Who should make decisions about drug safety—FDA or patients and doctors? In this excerpt from his important new book Overdose, the renowned (and ever controversial) legal scholar Richard A. Epstein argues that the current system overvalues risk, ignores individual differences, and needlessly deprives patients of valuable treatments.

It is well known that the FDA has authority to regulate not only for purity, but also for safety and effectiveness. On the first of these questions no one challenges the role of the FDA, either inside the industry or beyond it. But the issues about safety and effectiveness raise serious questions of institutional design, which are not well handled under the current regulatory regime. The key question is this: Where should decisions about drug safety and efficacy be made, upstream by the FDA or downstream by the individual drug user, aided by professional assistance?

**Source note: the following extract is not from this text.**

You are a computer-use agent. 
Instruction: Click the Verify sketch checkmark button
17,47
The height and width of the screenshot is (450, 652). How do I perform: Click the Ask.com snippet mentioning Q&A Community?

The problem is not trivial because there is no inherent reason to assume that any viable solution will lodge all decisions at either the individual level or the collective level. Thus the question is how to partition the tasks between the two. One obvious argument in favor of centralized control is that the FDA can possess a level of expertise not available to ordinary consumers. But clearly this argument is not sufficient to resolve the matter, for ordinary people are not unaided in making decisions about drug use.

If the FDA decides to let a drug onto the market, no one is obliged to use it. Any mistake to permit the sale of a drug is therefore subject to downstream correction by individual users. But a decision to keep the drug off the market is impervious to downstream correction by individual users. In the alternative, the FDA could issue warnings, perhaps very severe warnings, as to the risks associated with product use.

The simple point is that despite their apparent affinity, warnings and bans start from different places within the legal firmament. The critical reason for distinguishing between them is that in the population at large, individuals will have widely varying perceptions of risk and widely varying willingness to undertake it. In other words, some who have received the warnings may nonetheless decide to run the risk, while others may not.

Of course, the warnings could well influence how that decision is made, but even the most imposing of warnings can be disregarded, especially by people who have already used a drug which they found helpful for their own condition.

If it is true that on balance the use of a drug does more good than harm, then a warning is socially destructive if it reduces use below the optimal level. The market information can be as much distorted by overgloomy predictions that lead to excessive caution as it is by exuberant industry-wide promotion that leads to excessive use. Both kinds of errors have to be taken into account.

Moreover, it is absolutely critical to understand that the FDA does not have any monopoly over warnings. Individual physicians and patients can consult other references that deal with drug interactions, read Web sites devoted to particular diseases or conditions, or throw darts at a target to make their decisions. Let the FDA warn away, and it will still be subject to competitive pressures from other individuals and groups that have their own testimonies and judgments to offer.

The emergence of any such voluntary market in warnings is yet another reason to deny the FDA any comprehensive power to ban, or even to issue black-box warnings that raise the costs of product distribution. The sources of information available—the FDA, drug companies, Public Citizen, and physicians groups—should in aggregate improve the overall level of decision making.

Owing to the possibility of imperfect competition in the warning markets, the hard question is, Why believe that the FDA is so reliable in its judgments that it should be allowed to make decisions another individual cannot reverse?

TWO KINDS OF ERROR

It is critical to begin with the standard distinction between Type I and Type II error, which is rightly stressed in virtually all works critical of the FDA chokehold on drug release. Type I error arises when a drug that should be kept off the market is allowed onto the market, where it causes visible harm to its users. Type II error arises when a valuable drug is kept off the market, thereby making it impossible for sick individuals to benefit from its use.